TASK STATEMENT:
Print out the entries from the line containing "You are a computer-use" through the last line, exactly, and print nothing else. Pictures are not copied.

SOURCE MATERIAL:
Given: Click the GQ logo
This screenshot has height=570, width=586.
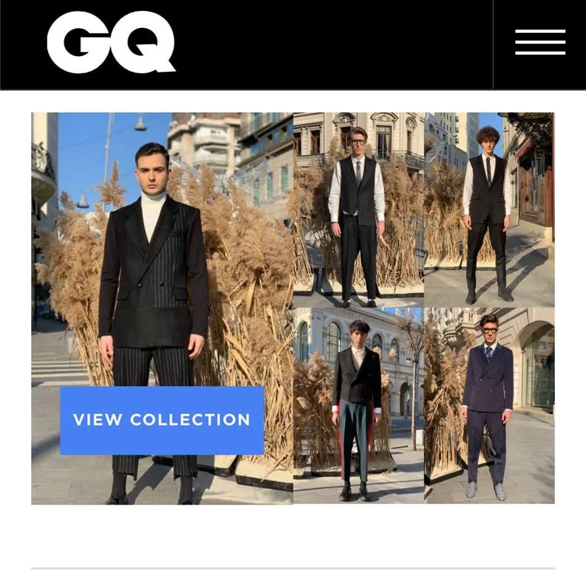Looking at the screenshot, I should coord(111,42).
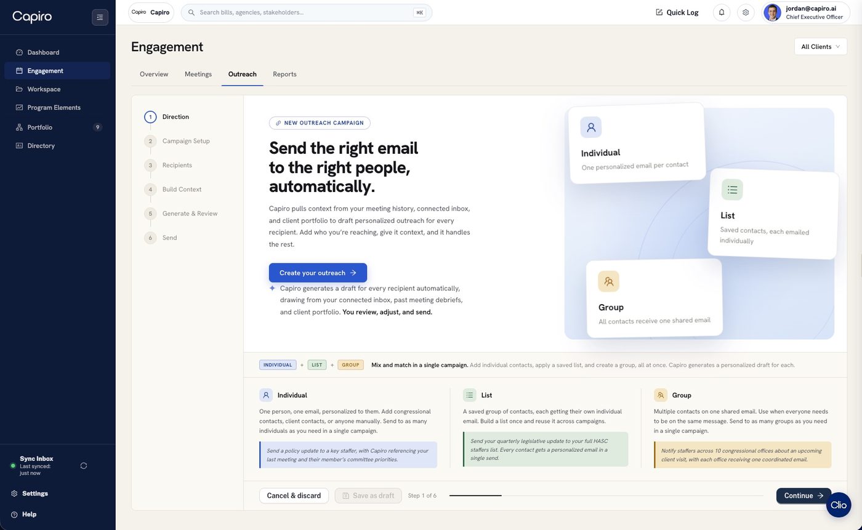The width and height of the screenshot is (862, 530).
Task: Focus the search bills, agencies field
Action: (x=307, y=12)
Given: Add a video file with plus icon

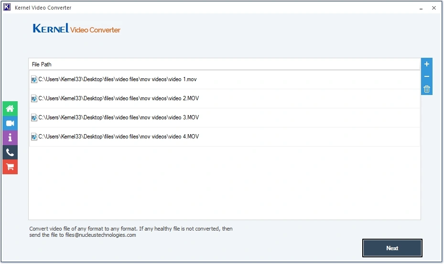Looking at the screenshot, I should (427, 64).
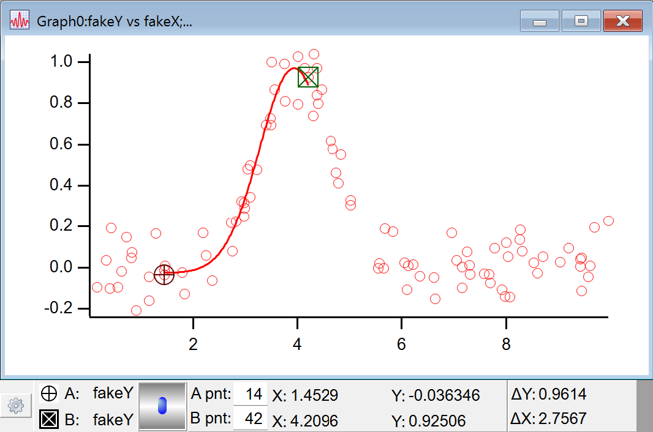Image resolution: width=653 pixels, height=432 pixels.
Task: Open the info bar gear settings
Action: pyautogui.click(x=17, y=405)
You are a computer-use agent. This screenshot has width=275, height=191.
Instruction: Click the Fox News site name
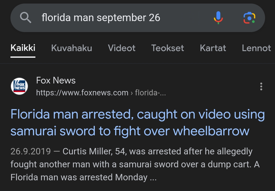point(56,80)
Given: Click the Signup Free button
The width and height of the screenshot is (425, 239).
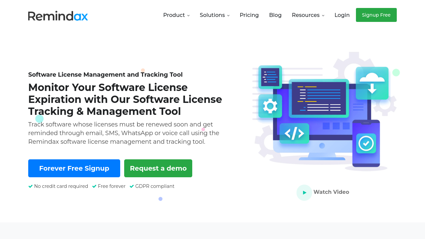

EXERCISE OUTPUT:
You are a computer-use agent. This screenshot has width=275, height=191.
Instruction: Click the Fox News site name
point(56,80)
Given: Click the Signup Free button
The width and height of the screenshot is (425, 239).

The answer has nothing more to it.